02/07/2024 0 Comments
From The Vicar: The Words We Say
From The Vicar: The Words We Say
# From The... - Letters to the Congregation
From The Vicar: The Words We Say
Dear Ones of St. Columba's,
I am currently cautiously preparing for my annual backpacking pilgrimage - a week long journey that I take every fall with around nine other clergy off the map and away from everything to renew and reflect while in nature. We have changed the location of our planned trip twice now, and have yet another backup plan in mind. Part of our preparation each year is reading a book together and this year we have chosen Braiding Sweetgrass by Robin Wall Kimmerer. Robin is a botanist and citizen of the Potawatomi Nation, a people group indigenous to the region of North America now known as the state of Indiana. In her book Kimmerer writes a lot about language and how it shapes our relationships with the world. She speaks of the loss of her people's native language, stripped from them by the USA government through the use of mandatory boarding schools where Potawatomi children were forbidden to speak any language other than English. And she writes about how her people's language - now spoken fluently by just nine people - shapes relationships with the created world in radically different ways than English, or any other language on earth, knows how to do.
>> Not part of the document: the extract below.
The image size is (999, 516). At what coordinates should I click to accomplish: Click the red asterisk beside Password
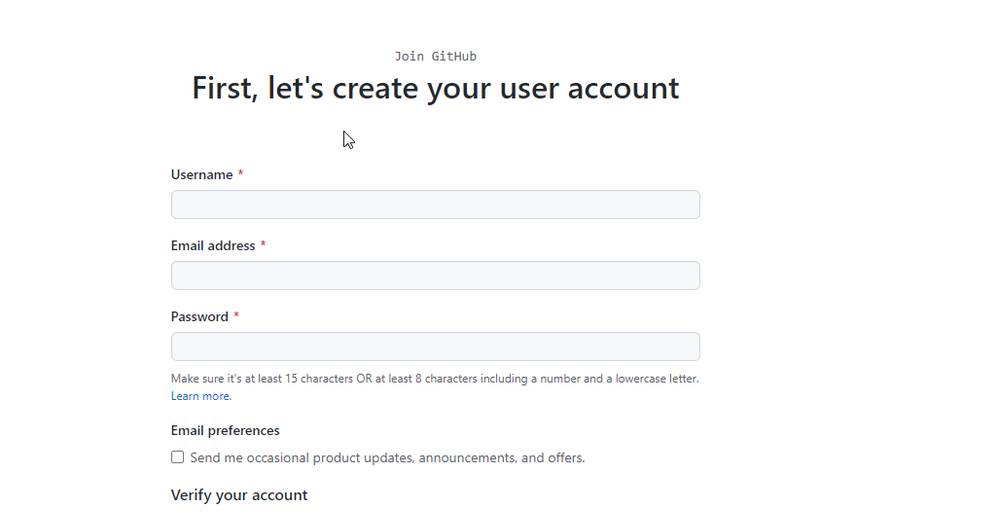coord(237,317)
We have been having pop-up church since the first Sunday in July, every week until this past one when we canceled it because the air was too unhealthy to be outside. At pop-up we use the BCP as it is, reading psalms and collects as they are written in this iteration of our common worship which was approved in 1979. As we have prayed together in this way, I have noticed the language in our prayer book. In particular I notice how many times God is referred to with "he/him" pronouns in these versions of our psalms and prayers. I have become used to reading psalms that alternate between male and female gendered pronouns for the divine, or seek to avoid gendering God at all, which has been our practice in worship at St. C's for several years now.
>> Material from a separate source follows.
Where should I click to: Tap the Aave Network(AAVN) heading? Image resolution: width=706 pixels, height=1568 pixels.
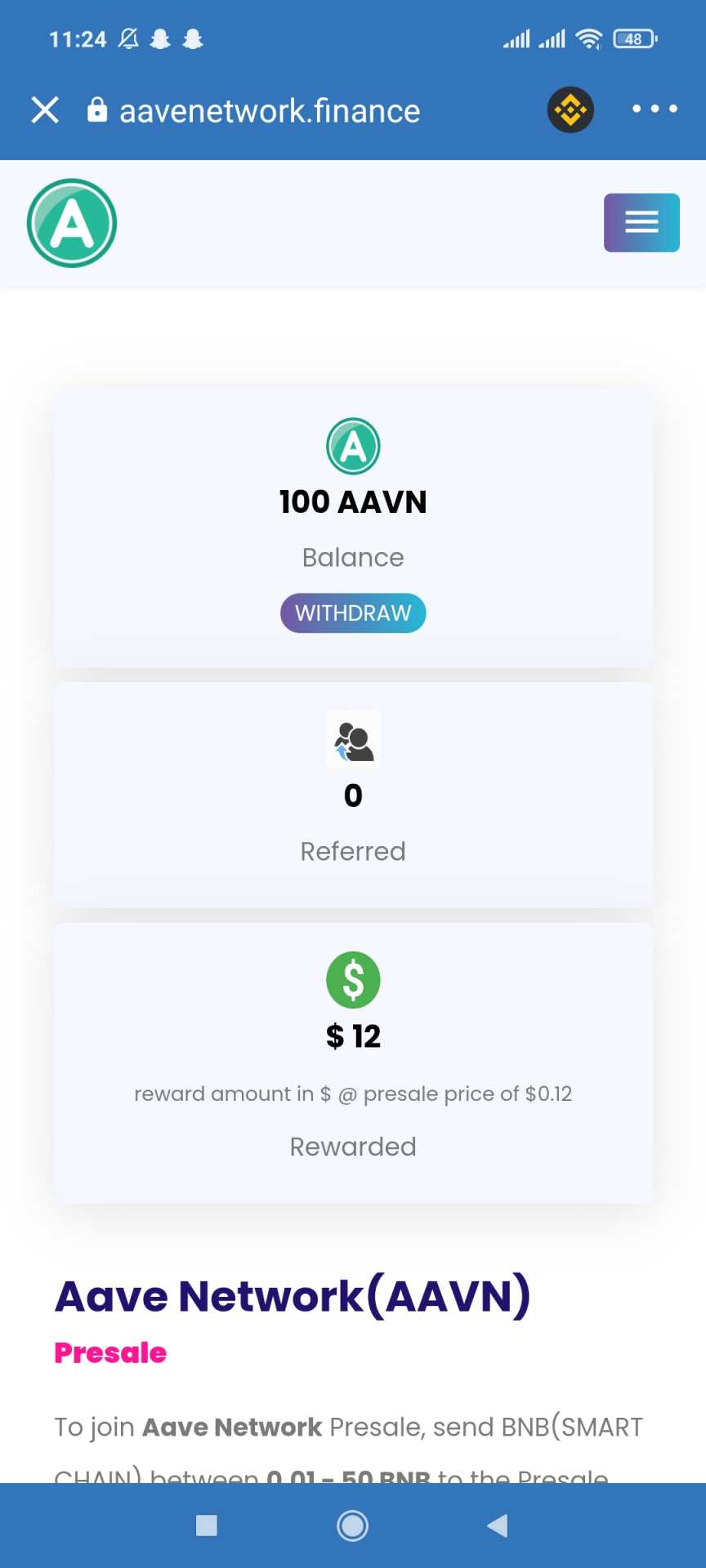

Words shape reality, but they remind us of reality as well. If you are joining us for pop-up church, or if you are exploring any of the scriptural or liturgical resources that help us describe God with words, I invite you to notice how these descriptions work. What God is being described here? What images are being made sacred, and what images, genders, reflections of the Divine are being left out?
I invite you to wonder, what would it feel like to explore other words for God, and even to wonder how the languages we speak limit our ability to imagine relationship with the Unbounded Creator of the universe, or with each other.
However you are worshiping with us right now - online or in pop-up church, and however you are imagining God, I want to let you know it's okay to experiment. You can say "she" instead of "he" when we read the psalms out loud from the BCP together. (You can say "he" instead of "she" when we read them from our bulletin as well.) Our worship, prayer, lament, intercessions and common expressions have room for imagination, and even some holy cacophony. We can imagine God differently, and do it at the same time, together.
When we do, let's notice what this says about us. Let's notice whose voice, image, and ways of knowing are well represented in our language, and who is missing from our expressions. As we notice, we can start to talk about what we see, and maybe find new language to speak new ways of knowing God and each other into being.